#### [LISTING]
## Begin

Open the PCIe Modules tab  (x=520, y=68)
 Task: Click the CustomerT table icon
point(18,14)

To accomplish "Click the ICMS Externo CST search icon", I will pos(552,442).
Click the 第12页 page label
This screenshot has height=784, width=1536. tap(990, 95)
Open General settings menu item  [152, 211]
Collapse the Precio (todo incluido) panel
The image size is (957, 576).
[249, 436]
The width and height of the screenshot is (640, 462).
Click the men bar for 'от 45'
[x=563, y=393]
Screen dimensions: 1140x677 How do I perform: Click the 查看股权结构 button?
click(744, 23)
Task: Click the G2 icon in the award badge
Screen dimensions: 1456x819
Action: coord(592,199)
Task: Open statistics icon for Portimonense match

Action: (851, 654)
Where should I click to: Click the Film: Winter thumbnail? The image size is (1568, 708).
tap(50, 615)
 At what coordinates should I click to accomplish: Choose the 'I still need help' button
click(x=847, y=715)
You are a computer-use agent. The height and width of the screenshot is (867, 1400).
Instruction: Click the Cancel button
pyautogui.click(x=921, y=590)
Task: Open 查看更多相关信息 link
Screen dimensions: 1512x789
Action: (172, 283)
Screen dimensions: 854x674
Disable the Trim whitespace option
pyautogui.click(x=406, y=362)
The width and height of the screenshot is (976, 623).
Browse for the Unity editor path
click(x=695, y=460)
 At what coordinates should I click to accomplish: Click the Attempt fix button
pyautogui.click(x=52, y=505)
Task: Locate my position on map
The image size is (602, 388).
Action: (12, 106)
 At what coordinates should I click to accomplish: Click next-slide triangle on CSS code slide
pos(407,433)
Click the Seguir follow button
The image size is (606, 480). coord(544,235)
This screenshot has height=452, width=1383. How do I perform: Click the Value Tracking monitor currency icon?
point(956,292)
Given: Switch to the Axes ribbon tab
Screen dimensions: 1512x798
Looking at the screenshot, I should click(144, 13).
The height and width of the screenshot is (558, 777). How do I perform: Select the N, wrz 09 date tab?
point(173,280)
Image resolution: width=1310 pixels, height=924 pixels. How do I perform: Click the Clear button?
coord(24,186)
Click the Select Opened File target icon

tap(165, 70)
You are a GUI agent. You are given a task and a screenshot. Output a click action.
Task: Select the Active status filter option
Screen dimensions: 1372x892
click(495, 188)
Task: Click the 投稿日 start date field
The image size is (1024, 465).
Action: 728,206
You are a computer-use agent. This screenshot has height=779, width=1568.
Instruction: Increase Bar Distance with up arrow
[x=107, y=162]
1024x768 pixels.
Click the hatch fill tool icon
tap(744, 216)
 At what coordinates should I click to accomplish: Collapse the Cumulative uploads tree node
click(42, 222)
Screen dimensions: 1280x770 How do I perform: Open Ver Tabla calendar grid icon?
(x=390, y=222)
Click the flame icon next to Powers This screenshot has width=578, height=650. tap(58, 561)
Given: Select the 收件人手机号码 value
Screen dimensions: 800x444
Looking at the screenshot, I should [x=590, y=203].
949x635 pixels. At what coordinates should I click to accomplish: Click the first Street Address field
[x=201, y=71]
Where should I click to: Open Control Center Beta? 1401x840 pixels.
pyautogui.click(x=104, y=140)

## End

#### [EXERCISE INSTRUCTIONS]
Copy out, word for word, the stretch of the records from the first line through the line containing "Action: (172, 283)", including both of those lines.

#### [RESPONSE BELOW]
Open the PCIe Modules tab  (x=520, y=68)
 Task: Click the CustomerT table icon
point(18,14)

To accomplish "Click the ICMS Externo CST search icon", I will pos(552,442).
Click the 第12页 page label
This screenshot has height=784, width=1536. tap(990, 95)
Open General settings menu item  [152, 211]
Collapse the Precio (todo incluido) panel
The image size is (957, 576).
[249, 436]
The width and height of the screenshot is (640, 462).
Click the men bar for 'от 45'
[x=563, y=393]
Screen dimensions: 1140x677 How do I perform: Click the 查看股权结构 button?
click(744, 23)
Task: Click the G2 icon in the award badge
Screen dimensions: 1456x819
Action: coord(592,199)
Task: Open statistics icon for Portimonense match

Action: (851, 654)
Where should I click to: Click the Film: Winter thumbnail? The image size is (1568, 708).
tap(50, 615)
 At what coordinates should I click to accomplish: Choose the 'I still need help' button
click(x=847, y=715)
You are a computer-use agent. The height and width of the screenshot is (867, 1400).
Instruction: Click the Cancel button
pyautogui.click(x=921, y=590)
Task: Open 查看更多相关信息 link
Screen dimensions: 1512x789
Action: (172, 283)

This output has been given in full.